WHAT THE EXERCISE ASKS: Look for the line with "The image size" in the data below, then reproduce word for word that line and every line after it. Leave out all pictures and add nothing.

INFORMATION:
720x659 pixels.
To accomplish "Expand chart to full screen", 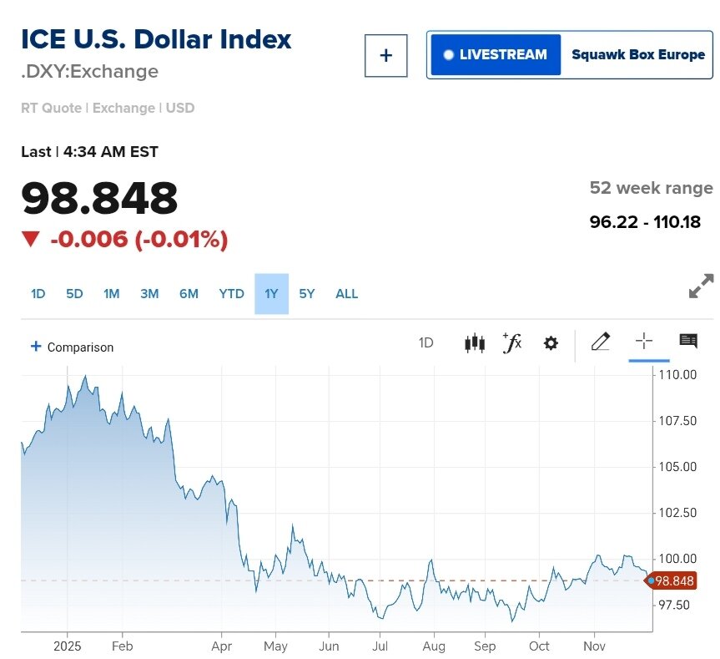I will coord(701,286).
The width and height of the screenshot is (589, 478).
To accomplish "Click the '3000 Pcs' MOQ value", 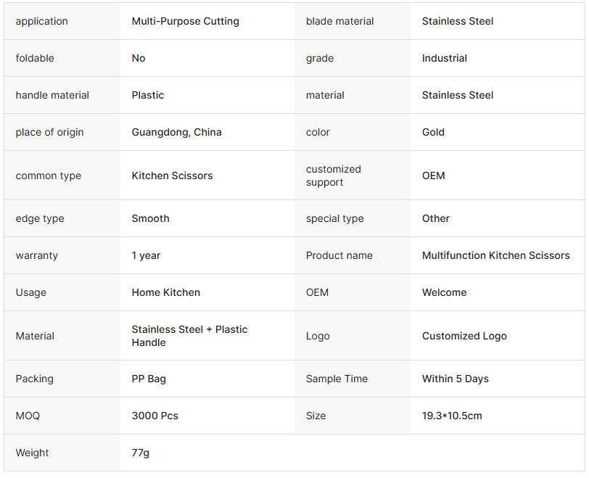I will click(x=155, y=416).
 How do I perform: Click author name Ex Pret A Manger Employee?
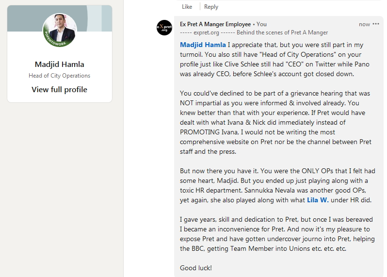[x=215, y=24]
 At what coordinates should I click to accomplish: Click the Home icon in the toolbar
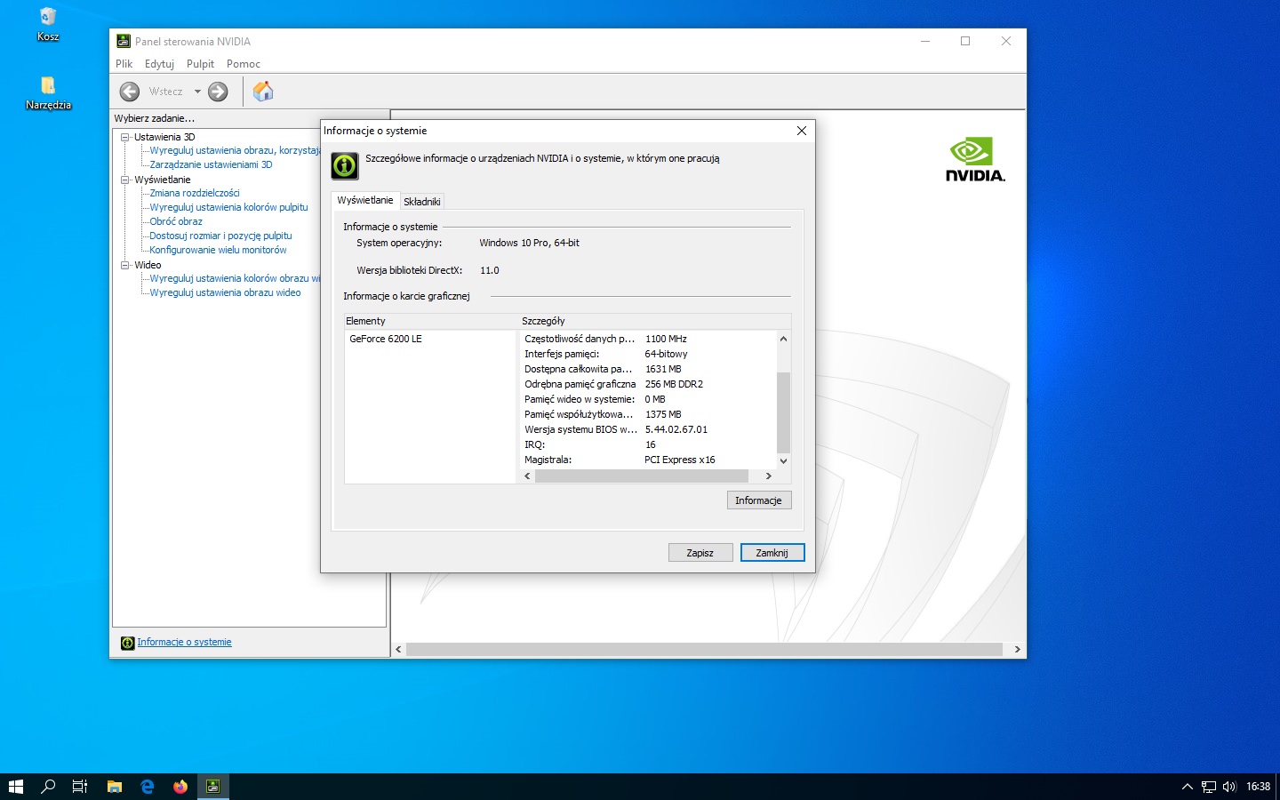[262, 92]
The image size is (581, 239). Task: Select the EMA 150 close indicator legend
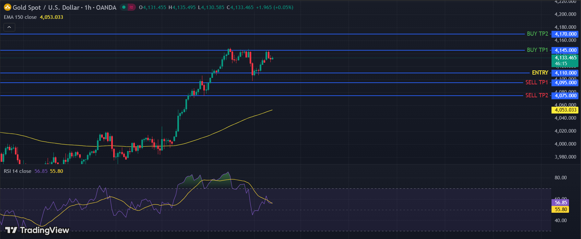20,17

ANSWER:
The image size is (581, 239). Task: Select the EMA 150 close indicator legend
20,17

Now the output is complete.